我无法从网址https://www.basketball-reference.com/leagues/NBA_2020_totals.html#totals_stats::pts中读取数据。这是代码:
library(rvest)
url <- "https://www.basketball-reference.com/leagues/NBA_2020_totals.html#totals_stats::pts"

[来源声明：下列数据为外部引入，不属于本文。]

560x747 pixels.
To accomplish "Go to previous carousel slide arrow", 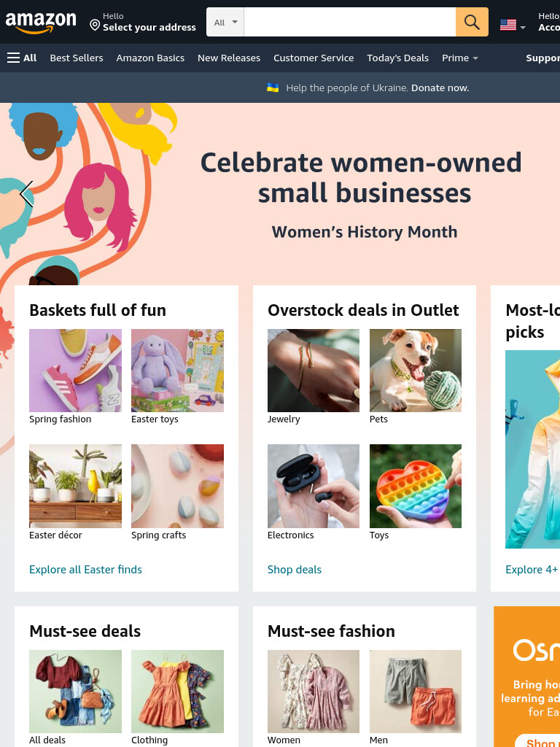I will tap(27, 194).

pagina <- read_html(url, as.data.frame=T, stringsAsFactors = TRUE,
encoding = "utf-8")
pagina %>%
html_nodes("table") %>%
.[[1]] %>%
html_table(fill=T) -> x
这将读取表,但我不知道为什么要粘贴这样的几行:
Rk Player Pos Age Tm G GS MP FG FGA FG% 3P 3PA 3P% 2P 2PA 2P% eFG% FT FTA FT% ORB DRB TRB AST STL BLK TOV PF PTS
54 Rk Player Pos Age Tm G GS MP FG FGA FG% 3P 3PA 3P% 2P 2PA 2P% eFG% FT FTA FT% ORB DRB TRB AST STL BLK TOV PF PTS
77 Rk Player Pos Age Tm G GS MP FG FGA FG% 3P 3PA 3P% 2P 2PA 2P% eFG% FT FTA FT% ORB DRB TRB AST STL BLK TOV PF PTS
102 Rk Player Pos Age Tm G GS MP FG FGA FG% 3P 3PA 3P% 2P 2PA 2P% eFG% FT FTA FT% ORB DRB TRB AST STL BLK TOV PF PTS
133 Rk Player Pos Age Tm G GS MP FG FGA FG% 3P 3PA 3P% 2P 2PA 2P% eFG% FT FTA FT% ORB DRB TRB AST STL BLK TOV PF PTS
162 Rk Player Pos Age Tm G GS MP FG FGA FG% 3P 3PA 3P% 2P 2PA 2P% eFG% FT FTA FT% ORB DRB TRB AST STL BLK TOV PF PTS
189 Rk Player Pos Age Tm G GS MP FG FGA FG% 3P 3PA 3P% 2P 2PA 2P% eFG% FT FTA FT% ORB DRB TRB AST STL BLK TOV PF PTS
218 Rk Player Pos Age Tm G GS MP FG FGA FG% 3P 3PA 3P% 2P 2PA 2P% eFG% FT FTA FT% ORB DRB TRB AST STL BLK TOV PF PTS
我得到了球员行,但我也得到了那些行。我不知道这些行是否也是播放器,它们读得不好,或者它们只是粘贴的随机行,因为我在代码中做错了什么。我要删除那些行(如您所见处于随机位置)或修改读取的代码,以使我不明白它们。
先谢谢了。
阿尔贝托
答案 0 :(得分:1)
您应该忽略这些行,而仅使用相关行。
library(rvest)
library(dplyr)
url <- "https://www.basketball-reference.com/leagues/NBA_2020_totals.html"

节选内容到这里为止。